[Dataset entries]
---

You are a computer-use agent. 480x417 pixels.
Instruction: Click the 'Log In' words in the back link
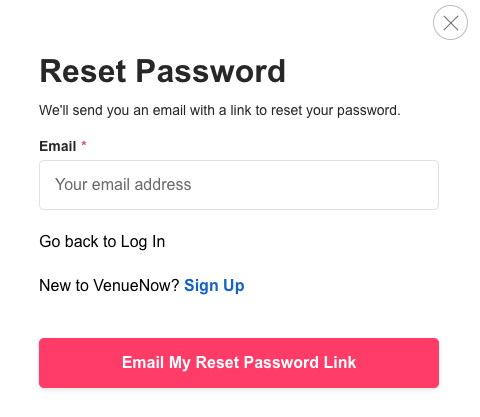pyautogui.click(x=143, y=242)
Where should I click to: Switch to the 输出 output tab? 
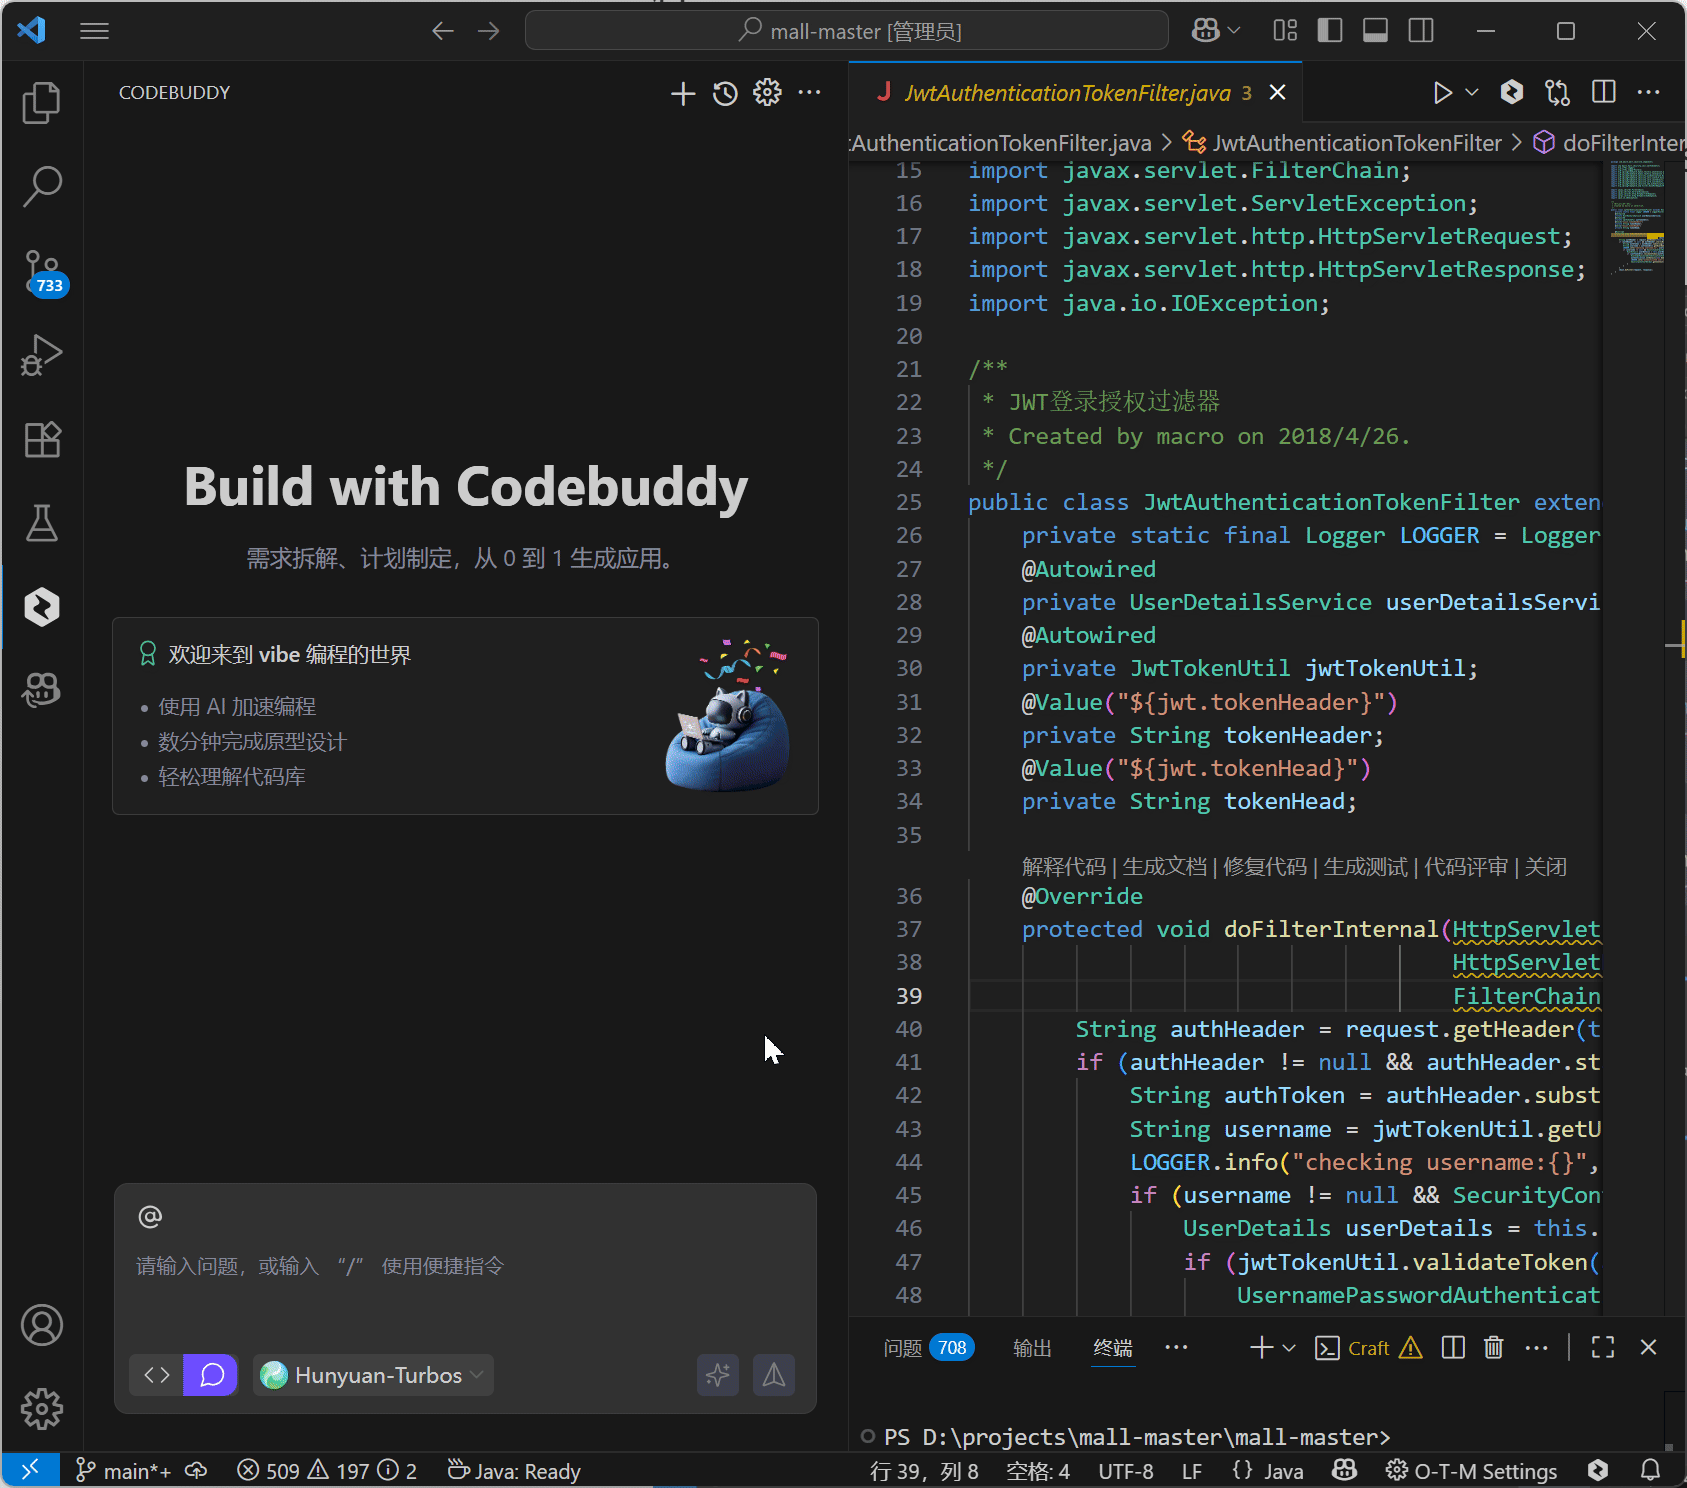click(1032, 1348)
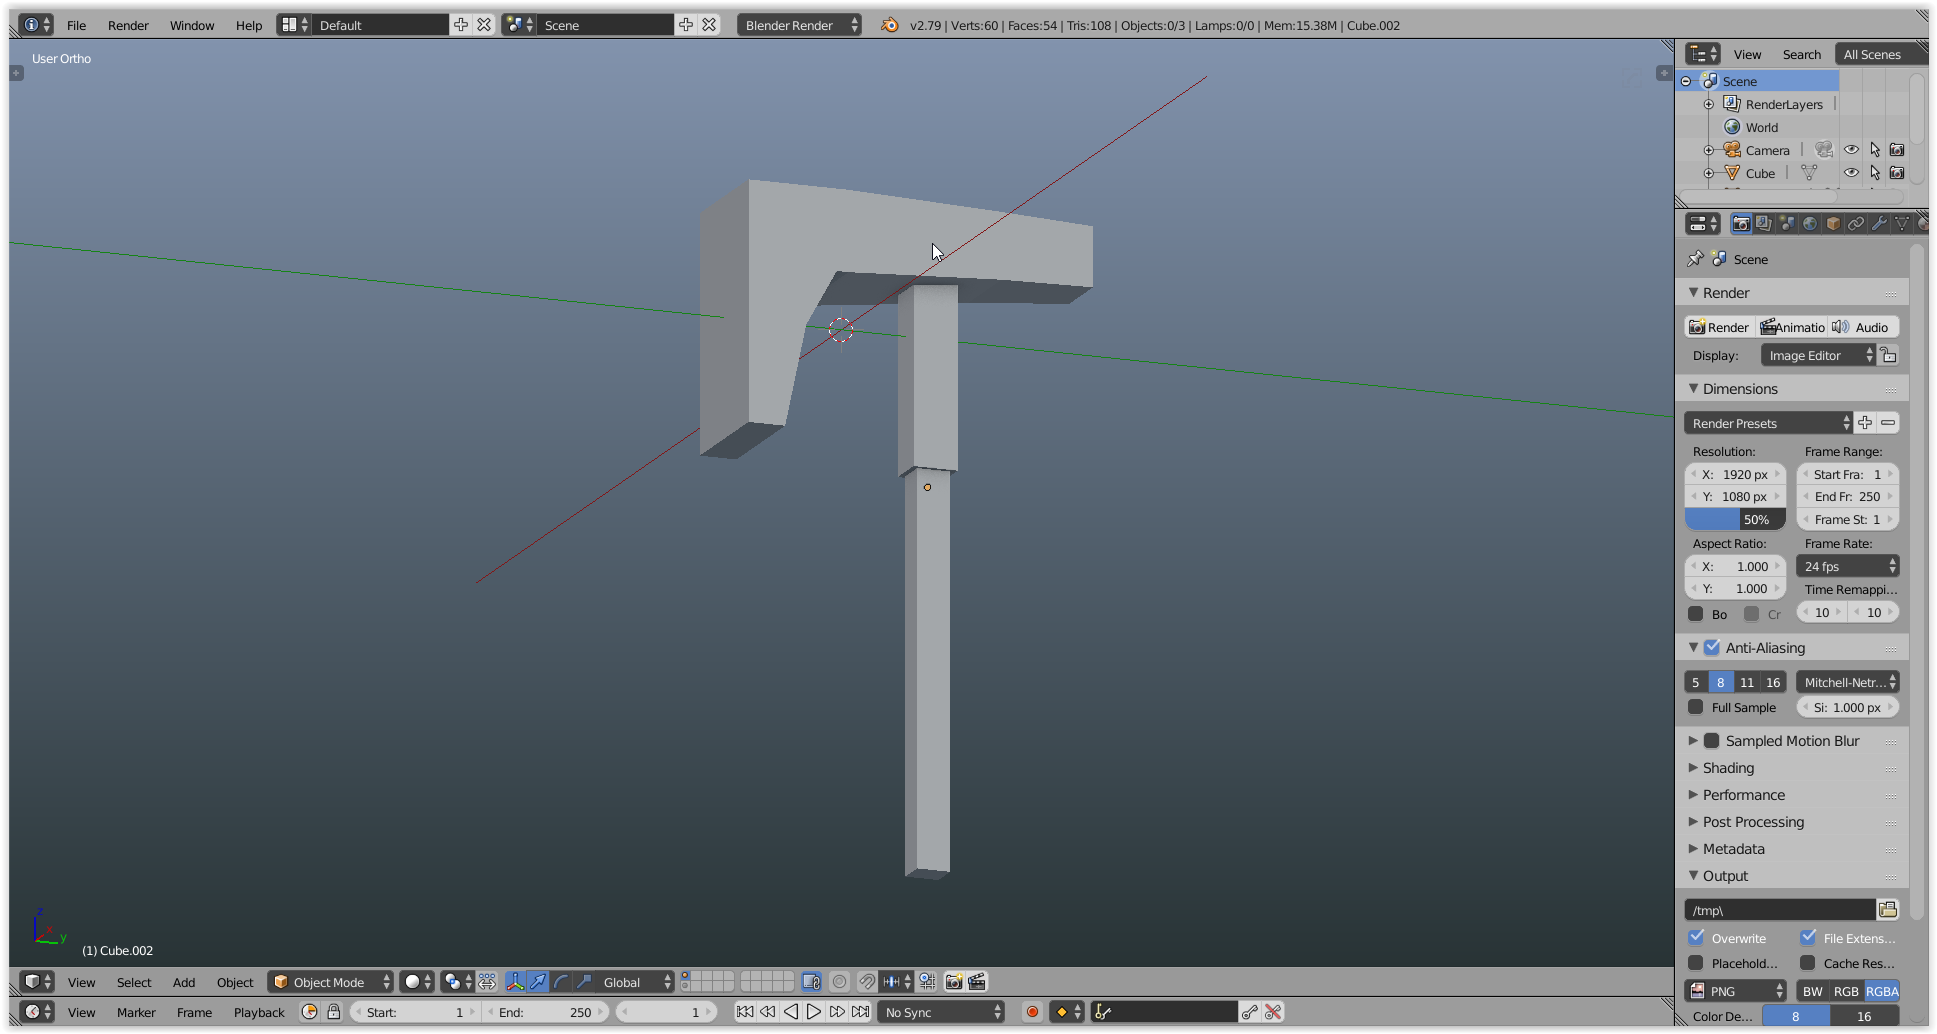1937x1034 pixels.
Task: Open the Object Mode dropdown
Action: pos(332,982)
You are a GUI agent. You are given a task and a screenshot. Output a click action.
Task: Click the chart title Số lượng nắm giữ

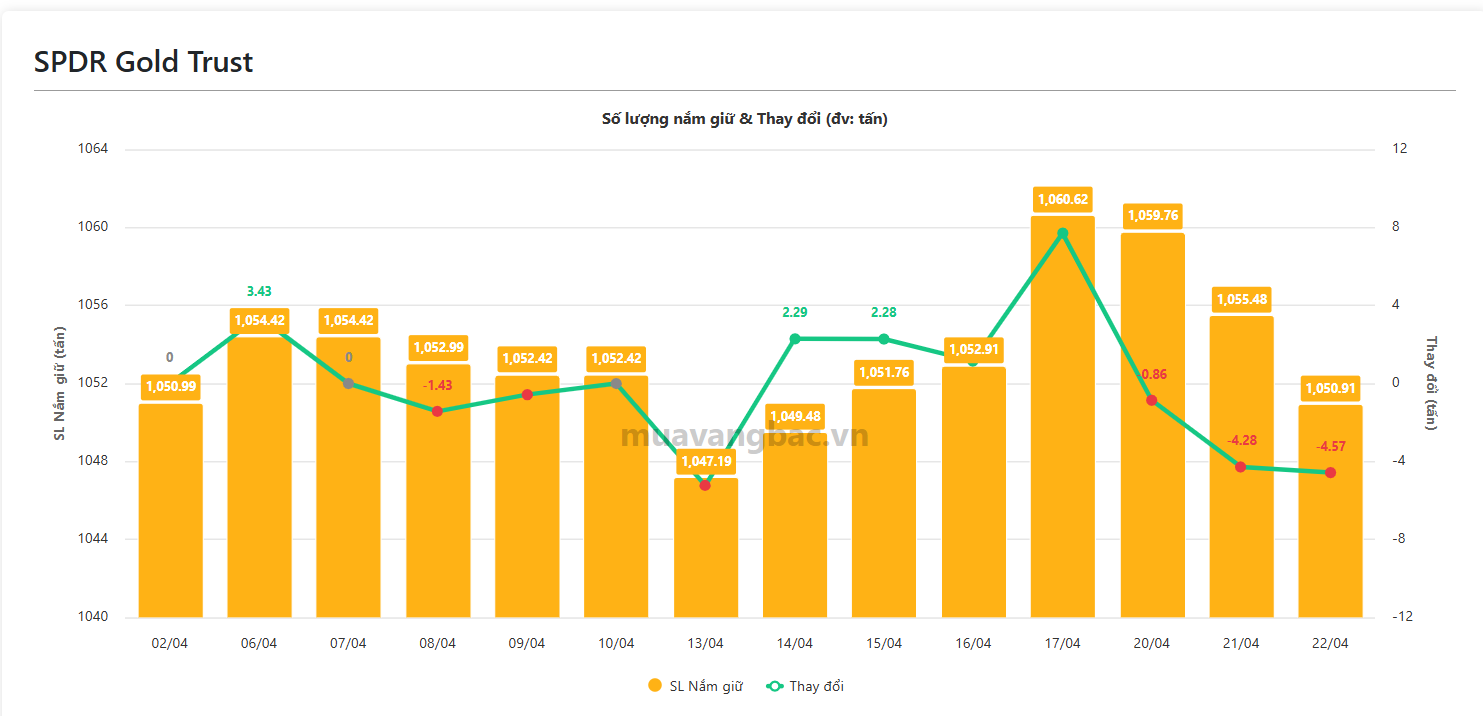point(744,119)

---

= Challenge =
Replace "chart title" with "heading" and write out again the lines of the data from the one containing "You are a GUI" through the last line, changing nothing else. Omit the pictures.

= Response to this task =
You are a GUI agent. You are given a task and a screenshot. Output a click action.
Task: Click the heading Số lượng nắm giữ

point(744,119)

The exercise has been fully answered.